### Exercise aim
Using the entries that follow, write out the line containing "The width and", the line containing "Select the Draw Lines pencil tool", and every line between them, exactly and nothing else.

### Dataset content

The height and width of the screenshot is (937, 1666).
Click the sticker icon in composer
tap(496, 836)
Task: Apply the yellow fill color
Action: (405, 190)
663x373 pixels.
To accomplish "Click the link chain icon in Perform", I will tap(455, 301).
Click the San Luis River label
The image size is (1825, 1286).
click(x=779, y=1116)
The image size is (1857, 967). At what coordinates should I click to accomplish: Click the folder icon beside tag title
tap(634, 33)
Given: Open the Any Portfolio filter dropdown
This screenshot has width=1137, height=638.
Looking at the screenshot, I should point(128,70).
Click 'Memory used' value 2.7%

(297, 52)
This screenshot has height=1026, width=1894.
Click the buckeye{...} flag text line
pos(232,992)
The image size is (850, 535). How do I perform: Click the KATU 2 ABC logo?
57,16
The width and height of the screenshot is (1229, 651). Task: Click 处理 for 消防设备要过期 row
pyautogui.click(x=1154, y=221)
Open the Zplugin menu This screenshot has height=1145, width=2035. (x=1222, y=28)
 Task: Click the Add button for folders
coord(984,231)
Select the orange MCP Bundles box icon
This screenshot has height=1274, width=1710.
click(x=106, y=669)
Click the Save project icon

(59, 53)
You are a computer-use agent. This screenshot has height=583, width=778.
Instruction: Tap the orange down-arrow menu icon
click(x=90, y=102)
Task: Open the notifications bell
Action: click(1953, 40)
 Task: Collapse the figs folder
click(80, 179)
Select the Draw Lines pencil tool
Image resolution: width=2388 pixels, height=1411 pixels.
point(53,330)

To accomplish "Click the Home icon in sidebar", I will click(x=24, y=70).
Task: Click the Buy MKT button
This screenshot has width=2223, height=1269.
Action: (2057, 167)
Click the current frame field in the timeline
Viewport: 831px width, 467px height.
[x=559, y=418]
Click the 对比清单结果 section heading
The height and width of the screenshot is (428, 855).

### Response to the exercise
The width and height of the screenshot is (1229, 651). Task: Click 处理 for 消防设备要过期 row
pyautogui.click(x=1154, y=221)
Open the Zplugin menu This screenshot has height=1145, width=2035. (x=1222, y=28)
 Task: Click the Add button for folders
coord(984,231)
Select the orange MCP Bundles box icon
This screenshot has height=1274, width=1710.
click(x=106, y=669)
Click the Save project icon

(59, 53)
You are a computer-use agent. This screenshot has height=583, width=778.
Instruction: Tap the orange down-arrow menu icon
click(x=90, y=102)
Task: Open the notifications bell
Action: click(1953, 40)
 Task: Collapse the figs folder
click(80, 179)
Select the Draw Lines pencil tool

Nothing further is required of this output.